Texte fourni:
_ _ _ _ _ _ _

Et même : pour faire un jour de ce cahier une source, un objet d’histoire des préoccupations parentales au début du XXIe siècle, encore faudrait-il pouvoir le comparer avec ses homologues cahiers ou enregistrements qui, je l’imagine sans peine, existent et pour certains ont certainement été conservés, afin de les soumettre à un questionnaire commun : sur quel support ? quelle quantité d’informations enregistrées et pendant combien de temps ? quels figurés retenus ? avec quel degré de précision ? avec quelle constance et avec quelle rigueur, les semaines passant ?

Mais je ne dispose, pour l’heure, que du cahier bleu – qui me donne le vertige car je sais si peu des vies que j’étudie, et parce qu’il dit finalement si peu de la vie qu’il enregistre. Mais ces feuillets m’ouvrent, en même temps, de familières perspectives.

_ _ _ _ _ _ _

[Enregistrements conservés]
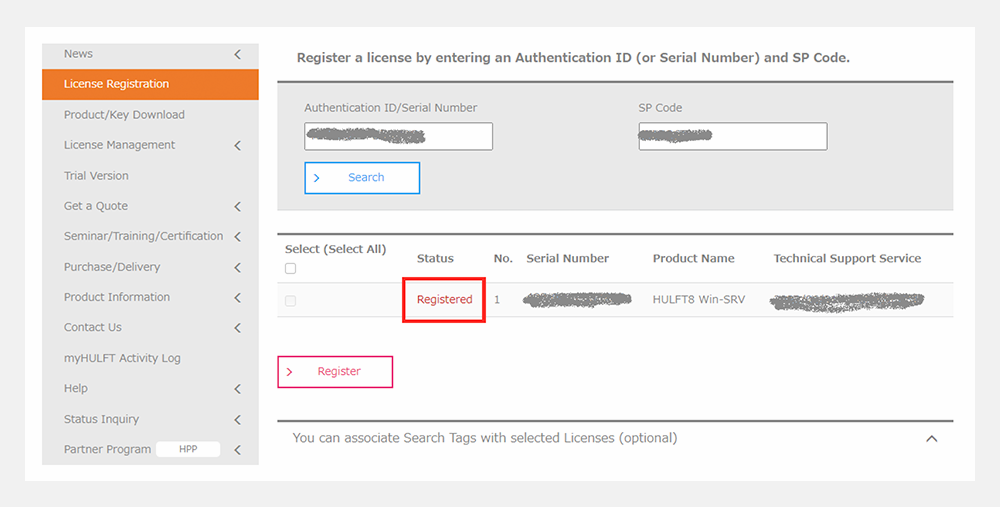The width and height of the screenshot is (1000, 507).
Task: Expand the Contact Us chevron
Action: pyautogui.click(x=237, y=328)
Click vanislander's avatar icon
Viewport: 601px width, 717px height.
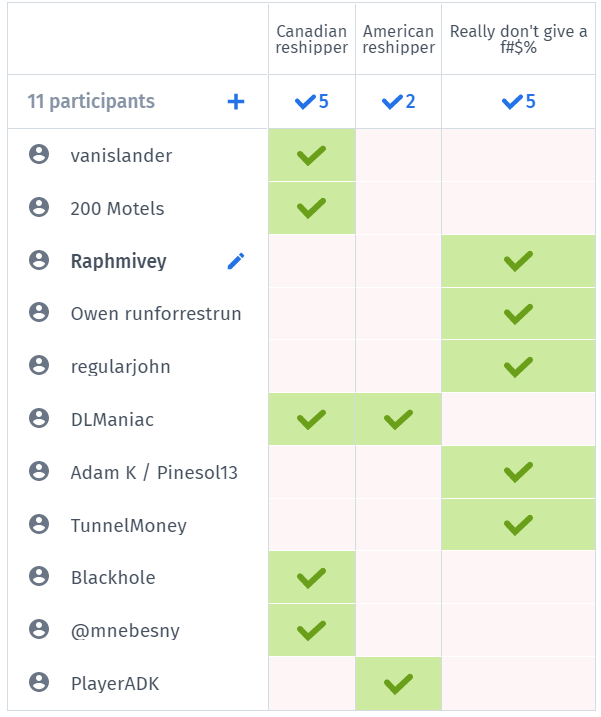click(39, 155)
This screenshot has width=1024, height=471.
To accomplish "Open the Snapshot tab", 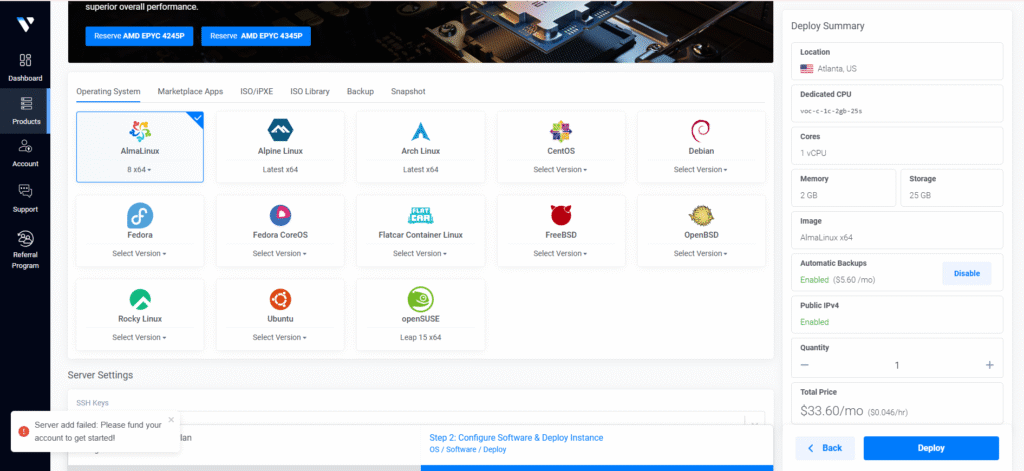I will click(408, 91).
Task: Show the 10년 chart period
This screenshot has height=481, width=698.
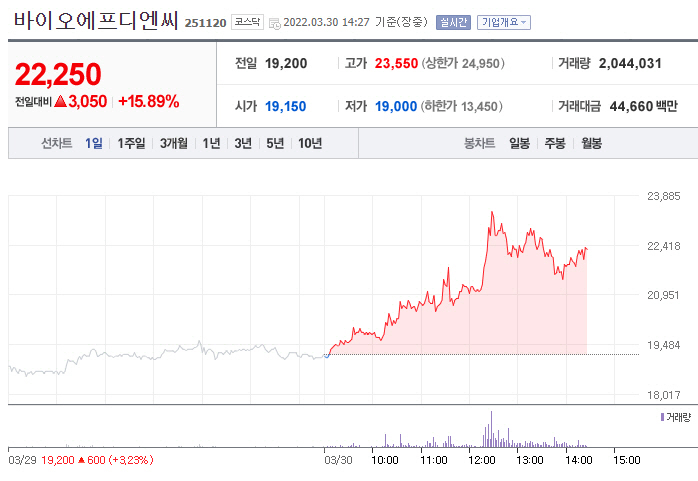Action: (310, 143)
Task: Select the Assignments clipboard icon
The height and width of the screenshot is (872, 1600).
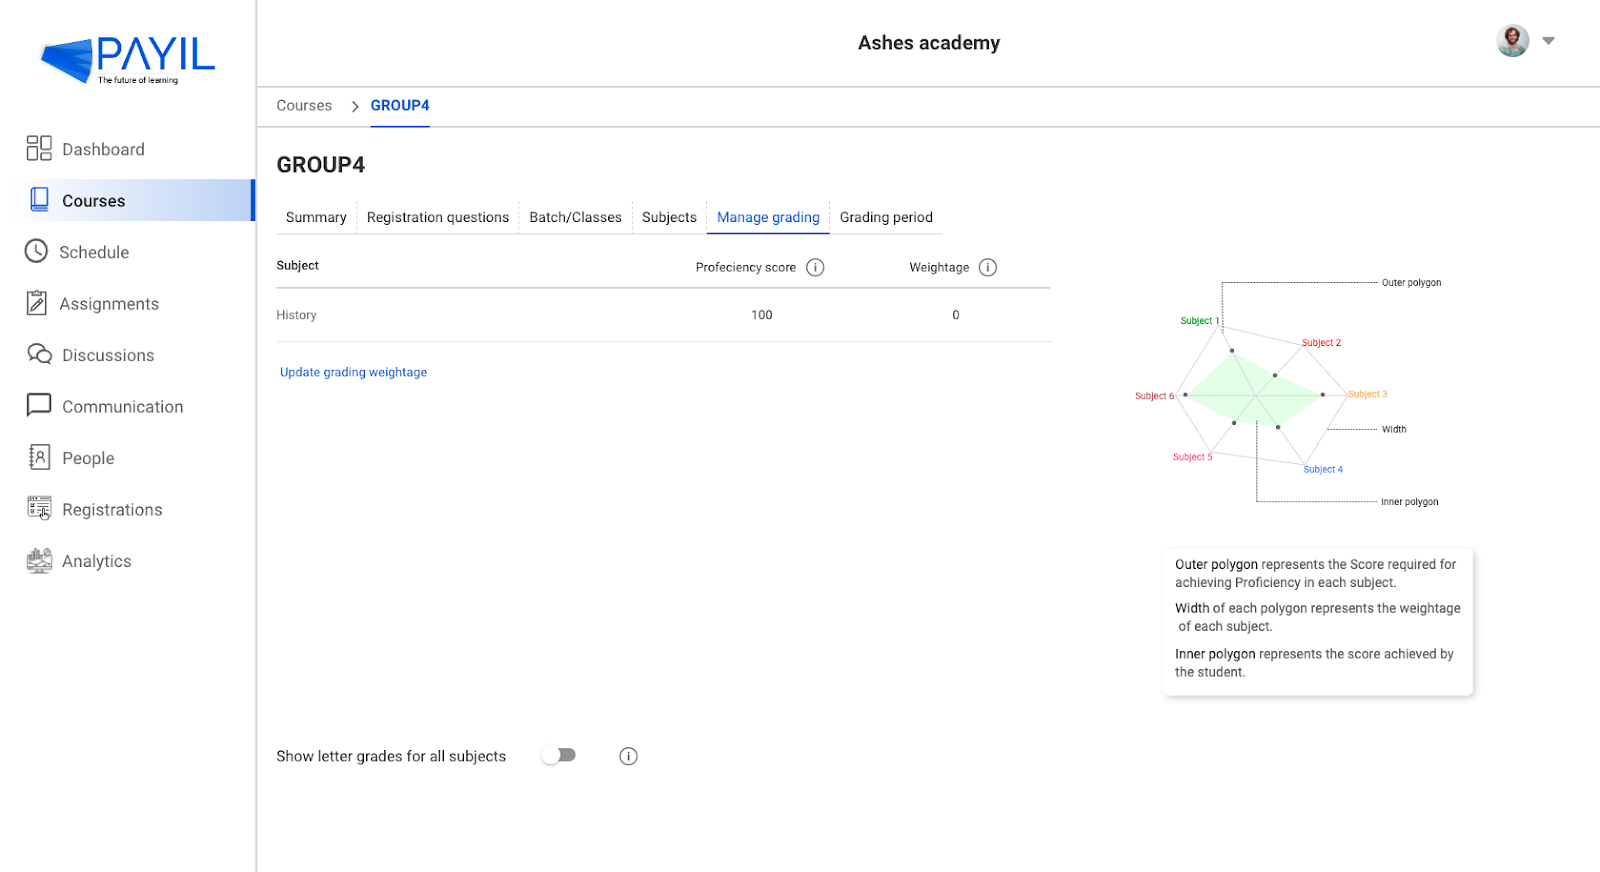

_ _ _ _ _ _ _

Travail à faire:
1. Relevez toutes les questions qui forment le questionnaire commun proposé dans le texte sur le cahier bleu.
2. Recopiez le passage du texte sur le cahier bleu qui commence aux mots « Et même : pour » et s'arrête après « de familières perspectives. », en renommant « cahier bleu » en « carnet bleu ».
3. Répondez à ces questions sur le texte sur le cahier bleu :
(a) À quelle période se rapportent les préoccupations parentales évoquées ?
(b) Quelle est la couleur du cahier dont le texte dit disposer pour l'heure ?
(c) Qu'ouvrent ces feuillets en même temps ?
Appuyez-vous uniquement sur le texte.

Réponses numérotées:
1.
sur quel support ?
quelle quantité d'informations enregistrées et pendant combien de temps ?
quels figurés retenus ?
avec quel degré de précision ?
avec quelle constance et avec quelle rigueur, les semaines passant ?

2.
Et même : pour faire un jour de ce cahier une source, un objet d’histoire des préoccupations parentales au début du XXIe siècle, encore faudrait-il pouvoir le comparer avec ses homologues cahiers ou enregistrements qui, je l’imagine sans peine, existent et pour certains ont certainement été conservés, afin de les soumettre à un questionnaire commun : sur quel support ? quelle quantité d’informations enregistrées et pendant combien de temps ? quels figurés retenus ? avec quel degré de précision ? avec quelle constance et avec quelle rigueur, les semaines passant ?

Mais je ne dispose, pour l’heure, que du carnet bleu – qui me donne le vertige car je sais si peu des vies que j’étudie, et parce qu’il dit finalement si peu de la vie qu’il enregistre. Mais ces feuillets m’ouvrent, en même temps, de familières perspectives.

3.
(a) Au début du XXIe siècle.
(b) Bleu.
(c) De familières perspectives.